| EXERCISE PROMPT |
What the task requires is each entry, restated exactly.

(Collected data entries)
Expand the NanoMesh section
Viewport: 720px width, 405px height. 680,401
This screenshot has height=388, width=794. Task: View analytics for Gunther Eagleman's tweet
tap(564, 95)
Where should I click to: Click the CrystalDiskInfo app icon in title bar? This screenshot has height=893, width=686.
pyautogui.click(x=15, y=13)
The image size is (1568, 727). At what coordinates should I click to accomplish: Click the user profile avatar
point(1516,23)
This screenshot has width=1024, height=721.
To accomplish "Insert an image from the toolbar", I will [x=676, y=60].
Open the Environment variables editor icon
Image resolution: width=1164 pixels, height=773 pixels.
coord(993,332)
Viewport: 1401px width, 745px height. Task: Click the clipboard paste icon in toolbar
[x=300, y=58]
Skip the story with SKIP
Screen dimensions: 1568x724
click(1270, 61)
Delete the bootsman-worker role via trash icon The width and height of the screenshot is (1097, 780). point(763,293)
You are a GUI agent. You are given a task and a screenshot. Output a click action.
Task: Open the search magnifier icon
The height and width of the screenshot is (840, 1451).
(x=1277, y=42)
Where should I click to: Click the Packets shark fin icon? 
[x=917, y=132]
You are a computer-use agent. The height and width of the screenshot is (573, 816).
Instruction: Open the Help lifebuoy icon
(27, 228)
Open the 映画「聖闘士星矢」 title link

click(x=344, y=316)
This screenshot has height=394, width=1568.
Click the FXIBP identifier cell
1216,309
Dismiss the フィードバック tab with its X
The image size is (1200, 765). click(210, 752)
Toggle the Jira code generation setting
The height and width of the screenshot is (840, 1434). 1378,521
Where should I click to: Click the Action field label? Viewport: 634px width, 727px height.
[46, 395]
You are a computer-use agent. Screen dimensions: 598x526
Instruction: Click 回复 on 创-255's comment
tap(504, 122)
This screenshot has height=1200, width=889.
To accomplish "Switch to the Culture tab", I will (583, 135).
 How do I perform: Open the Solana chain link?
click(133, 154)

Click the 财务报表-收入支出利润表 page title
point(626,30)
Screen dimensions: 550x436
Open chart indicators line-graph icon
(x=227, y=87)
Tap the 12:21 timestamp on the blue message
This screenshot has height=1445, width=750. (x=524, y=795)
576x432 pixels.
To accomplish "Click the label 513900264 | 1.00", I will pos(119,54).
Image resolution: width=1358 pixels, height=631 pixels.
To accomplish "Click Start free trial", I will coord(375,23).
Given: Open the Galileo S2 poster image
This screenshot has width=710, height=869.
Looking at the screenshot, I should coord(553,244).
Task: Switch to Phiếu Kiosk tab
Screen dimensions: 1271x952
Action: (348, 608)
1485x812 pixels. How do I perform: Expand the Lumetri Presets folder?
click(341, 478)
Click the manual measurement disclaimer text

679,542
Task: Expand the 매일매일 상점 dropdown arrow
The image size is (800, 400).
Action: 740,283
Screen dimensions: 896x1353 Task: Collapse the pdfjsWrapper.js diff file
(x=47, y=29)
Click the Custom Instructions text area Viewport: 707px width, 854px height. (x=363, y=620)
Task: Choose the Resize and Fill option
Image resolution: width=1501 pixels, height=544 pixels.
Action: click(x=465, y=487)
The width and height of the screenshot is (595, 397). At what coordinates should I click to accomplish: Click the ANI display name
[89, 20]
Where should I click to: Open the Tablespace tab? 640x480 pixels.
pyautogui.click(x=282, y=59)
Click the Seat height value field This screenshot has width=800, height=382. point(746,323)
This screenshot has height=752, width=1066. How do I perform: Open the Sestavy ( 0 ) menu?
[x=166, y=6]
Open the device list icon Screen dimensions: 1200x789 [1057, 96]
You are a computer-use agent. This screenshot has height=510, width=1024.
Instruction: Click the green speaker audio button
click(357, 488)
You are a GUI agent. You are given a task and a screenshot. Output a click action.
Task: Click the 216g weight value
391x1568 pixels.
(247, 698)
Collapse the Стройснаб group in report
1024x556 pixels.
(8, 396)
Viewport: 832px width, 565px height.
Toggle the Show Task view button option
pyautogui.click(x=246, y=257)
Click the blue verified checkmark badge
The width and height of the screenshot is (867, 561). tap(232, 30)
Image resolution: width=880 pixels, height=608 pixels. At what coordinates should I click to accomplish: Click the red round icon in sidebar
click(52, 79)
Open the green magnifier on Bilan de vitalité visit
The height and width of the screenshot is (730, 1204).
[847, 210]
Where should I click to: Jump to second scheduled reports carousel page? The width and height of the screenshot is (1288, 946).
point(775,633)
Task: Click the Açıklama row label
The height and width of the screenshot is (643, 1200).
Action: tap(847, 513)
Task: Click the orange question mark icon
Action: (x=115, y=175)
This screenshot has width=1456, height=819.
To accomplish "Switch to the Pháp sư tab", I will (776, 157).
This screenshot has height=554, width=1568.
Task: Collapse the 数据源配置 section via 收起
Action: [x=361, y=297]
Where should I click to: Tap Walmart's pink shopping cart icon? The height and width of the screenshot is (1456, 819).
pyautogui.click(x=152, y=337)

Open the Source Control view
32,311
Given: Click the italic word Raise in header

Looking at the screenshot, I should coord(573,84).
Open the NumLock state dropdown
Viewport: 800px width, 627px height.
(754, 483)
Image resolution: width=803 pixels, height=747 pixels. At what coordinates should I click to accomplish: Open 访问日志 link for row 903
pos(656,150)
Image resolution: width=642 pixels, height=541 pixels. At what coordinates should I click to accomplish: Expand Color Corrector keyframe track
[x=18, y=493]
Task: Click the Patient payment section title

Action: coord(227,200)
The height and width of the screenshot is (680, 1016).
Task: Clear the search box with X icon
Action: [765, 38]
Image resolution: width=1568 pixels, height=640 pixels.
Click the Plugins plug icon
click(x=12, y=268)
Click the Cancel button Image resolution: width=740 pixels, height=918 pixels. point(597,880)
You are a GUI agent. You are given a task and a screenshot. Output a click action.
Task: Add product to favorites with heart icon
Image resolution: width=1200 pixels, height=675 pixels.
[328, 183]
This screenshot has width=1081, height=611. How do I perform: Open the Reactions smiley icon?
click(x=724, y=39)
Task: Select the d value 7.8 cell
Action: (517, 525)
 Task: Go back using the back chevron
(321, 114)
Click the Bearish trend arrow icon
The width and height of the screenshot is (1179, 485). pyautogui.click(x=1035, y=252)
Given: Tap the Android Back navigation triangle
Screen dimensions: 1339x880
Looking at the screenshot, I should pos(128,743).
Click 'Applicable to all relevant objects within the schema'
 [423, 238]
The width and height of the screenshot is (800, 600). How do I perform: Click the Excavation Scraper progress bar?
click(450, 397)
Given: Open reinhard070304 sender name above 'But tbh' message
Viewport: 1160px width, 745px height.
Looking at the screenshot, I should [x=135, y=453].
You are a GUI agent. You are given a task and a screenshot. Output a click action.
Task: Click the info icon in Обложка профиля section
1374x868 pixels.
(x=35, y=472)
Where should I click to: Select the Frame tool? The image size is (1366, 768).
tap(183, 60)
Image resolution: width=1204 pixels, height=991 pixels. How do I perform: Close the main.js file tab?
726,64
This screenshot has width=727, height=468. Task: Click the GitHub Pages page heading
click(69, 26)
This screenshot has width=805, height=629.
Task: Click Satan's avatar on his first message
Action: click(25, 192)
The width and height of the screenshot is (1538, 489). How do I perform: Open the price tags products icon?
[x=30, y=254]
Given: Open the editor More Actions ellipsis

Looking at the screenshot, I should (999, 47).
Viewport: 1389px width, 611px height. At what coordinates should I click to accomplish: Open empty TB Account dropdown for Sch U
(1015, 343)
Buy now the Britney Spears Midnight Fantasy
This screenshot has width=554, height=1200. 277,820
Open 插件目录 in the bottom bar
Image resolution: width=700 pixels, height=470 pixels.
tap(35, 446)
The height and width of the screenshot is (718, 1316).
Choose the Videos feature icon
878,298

| THE COMPLETED TASK |
Expand the NanoMesh section
Viewport: 720px width, 405px height. 680,401
This screenshot has height=388, width=794. Task: View analytics for Gunther Eagleman's tweet
tap(564, 95)
Where should I click to: Click the CrystalDiskInfo app icon in title bar? This screenshot has height=893, width=686.
pyautogui.click(x=15, y=13)
The image size is (1568, 727). At what coordinates should I click to accomplish: Click the user profile avatar
point(1516,23)
This screenshot has width=1024, height=721.
To accomplish "Insert an image from the toolbar", I will [x=676, y=60].
Open the Environment variables editor icon
Image resolution: width=1164 pixels, height=773 pixels.
coord(993,332)
Viewport: 1401px width, 745px height. Task: Click the clipboard paste icon in toolbar
[x=300, y=58]
Skip the story with SKIP
Screen dimensions: 1568x724
click(1270, 61)
Delete the bootsman-worker role via trash icon The width and height of the screenshot is (1097, 780). point(763,293)
You are a GUI agent. You are given a task and a screenshot. Output a click action.
Task: Open the search magnifier icon
The height and width of the screenshot is (840, 1451).
(x=1277, y=42)
Where should I click to: Click the Packets shark fin icon? 
[x=917, y=132]
You are a computer-use agent. The height and width of the screenshot is (573, 816).
Instruction: Open the Help lifebuoy icon
(27, 228)
Open the 映画「聖闘士星矢」 title link

click(x=344, y=316)
This screenshot has height=394, width=1568.
Click the FXIBP identifier cell
1216,309
Dismiss the フィードバック tab with its X
The image size is (1200, 765). click(210, 752)
Toggle the Jira code generation setting
The height and width of the screenshot is (840, 1434). 1378,521
Where should I click to: Click the Action field label? Viewport: 634px width, 727px height.
[46, 395]
You are a computer-use agent. Screen dimensions: 598x526
Instruction: Click 回复 on 创-255's comment
tap(504, 122)
This screenshot has height=1200, width=889.
To accomplish "Switch to the Culture tab", I will (583, 135).
 How do I perform: Open the Solana chain link?
click(133, 154)

Click the 财务报表-收入支出利润表 page title
point(626,30)
Screen dimensions: 550x436
Open chart indicators line-graph icon
(x=227, y=87)
Tap the 12:21 timestamp on the blue message
This screenshot has height=1445, width=750. (x=524, y=795)
576x432 pixels.
To accomplish "Click the label 513900264 | 1.00", I will pos(119,54).
Image resolution: width=1358 pixels, height=631 pixels.
To accomplish "Click Start free trial", I will coord(375,23).
Given: Open the Galileo S2 poster image
This screenshot has width=710, height=869.
Looking at the screenshot, I should coord(553,244).
Task: Switch to Phiếu Kiosk tab
Screen dimensions: 1271x952
Action: (348, 608)
1485x812 pixels. How do I perform: Expand the Lumetri Presets folder?
click(341, 478)
Click the manual measurement disclaimer text

679,542
Task: Expand the 매일매일 상점 dropdown arrow
The image size is (800, 400).
Action: 740,283
Screen dimensions: 896x1353 Task: Collapse the pdfjsWrapper.js diff file
(x=47, y=29)
Click the Custom Instructions text area Viewport: 707px width, 854px height. (x=363, y=620)
Task: Choose the Resize and Fill option
Image resolution: width=1501 pixels, height=544 pixels.
Action: click(x=465, y=487)
The width and height of the screenshot is (595, 397). At what coordinates should I click to accomplish: Click the ANI display name
[89, 20]
Where should I click to: Open the Tablespace tab? 640x480 pixels.
pyautogui.click(x=282, y=59)
Click the Seat height value field This screenshot has width=800, height=382. point(746,323)
This screenshot has height=752, width=1066. How do I perform: Open the Sestavy ( 0 ) menu?
[x=166, y=6]
Open the device list icon Screen dimensions: 1200x789 [1057, 96]
You are a computer-use agent. This screenshot has height=510, width=1024.
Instruction: Click the green speaker audio button
click(357, 488)
You are a GUI agent. You are given a task and a screenshot. Output a click action.
Task: Click the 216g weight value
391x1568 pixels.
(247, 698)
Collapse the Стройснаб group in report
1024x556 pixels.
(8, 396)
Viewport: 832px width, 565px height.
Toggle the Show Task view button option
pyautogui.click(x=246, y=257)
Click the blue verified checkmark badge
The width and height of the screenshot is (867, 561). tap(232, 30)
Image resolution: width=880 pixels, height=608 pixels. At what coordinates should I click to accomplish: Click the red round icon in sidebar
click(52, 79)
Open the green magnifier on Bilan de vitalité visit
The height and width of the screenshot is (730, 1204).
[847, 210]
Where should I click to: Jump to second scheduled reports carousel page? The width and height of the screenshot is (1288, 946).
point(775,633)
Task: Click the Açıklama row label
The height and width of the screenshot is (643, 1200).
Action: tap(847, 513)
Task: Click the orange question mark icon
Action: (x=115, y=175)
This screenshot has width=1456, height=819.
To accomplish "Switch to the Pháp sư tab", I will (776, 157).
This screenshot has height=554, width=1568.
Task: Collapse the 数据源配置 section via 收起
Action: [x=361, y=297]
Where should I click to: Tap Walmart's pink shopping cart icon? The height and width of the screenshot is (1456, 819).
pyautogui.click(x=152, y=337)

Open the Source Control view
32,311
Given: Click the italic word Raise in header

Looking at the screenshot, I should coord(573,84).
Open the NumLock state dropdown
Viewport: 800px width, 627px height.
(754, 483)
Image resolution: width=803 pixels, height=747 pixels. At what coordinates should I click to accomplish: Open 访问日志 link for row 903
pos(656,150)
Image resolution: width=642 pixels, height=541 pixels. At what coordinates should I click to accomplish: Expand Color Corrector keyframe track
[x=18, y=493]
Task: Click the Patient payment section title

Action: coord(227,200)
The height and width of the screenshot is (680, 1016).
Task: Clear the search box with X icon
Action: [765, 38]
Image resolution: width=1568 pixels, height=640 pixels.
Click the Plugins plug icon
click(x=12, y=268)
Click the Cancel button Image resolution: width=740 pixels, height=918 pixels. point(597,880)
You are a GUI agent. You are given a task and a screenshot. Output a click action.
Task: Add product to favorites with heart icon
Image resolution: width=1200 pixels, height=675 pixels.
[328, 183]
This screenshot has width=1081, height=611. How do I perform: Open the Reactions smiley icon?
click(x=724, y=39)
Task: Select the d value 7.8 cell
Action: (517, 525)
 Task: Go back using the back chevron
(321, 114)
Click the Bearish trend arrow icon
The width and height of the screenshot is (1179, 485). pyautogui.click(x=1035, y=252)
Given: Tap the Android Back navigation triangle
Screen dimensions: 1339x880
Looking at the screenshot, I should pos(128,743).
Click 'Applicable to all relevant objects within the schema'
 [423, 238]
The width and height of the screenshot is (800, 600). How do I perform: Click the Excavation Scraper progress bar?
click(450, 397)
Given: Open reinhard070304 sender name above 'But tbh' message
Viewport: 1160px width, 745px height.
Looking at the screenshot, I should [x=135, y=453].
You are a GUI agent. You are given a task and a screenshot. Output a click action.
Task: Click the info icon in Обложка профиля section
1374x868 pixels.
(x=35, y=472)
Where should I click to: Select the Frame tool? The image size is (1366, 768).
tap(183, 60)
Image resolution: width=1204 pixels, height=991 pixels. How do I perform: Close the main.js file tab?
726,64
This screenshot has width=727, height=468. Task: Click the GitHub Pages page heading
click(69, 26)
This screenshot has width=805, height=629.
Task: Click Satan's avatar on his first message
Action: click(25, 192)
The width and height of the screenshot is (1538, 489). How do I perform: Open the price tags products icon?
[x=30, y=254]
Given: Open the editor More Actions ellipsis

Looking at the screenshot, I should (999, 47).
Viewport: 1389px width, 611px height. At what coordinates should I click to accomplish: Open empty TB Account dropdown for Sch U
(1015, 343)
Buy now the Britney Spears Midnight Fantasy
This screenshot has width=554, height=1200. 277,820
Open 插件目录 in the bottom bar
Image resolution: width=700 pixels, height=470 pixels.
tap(35, 446)
The height and width of the screenshot is (718, 1316).
Choose the Videos feature icon
878,298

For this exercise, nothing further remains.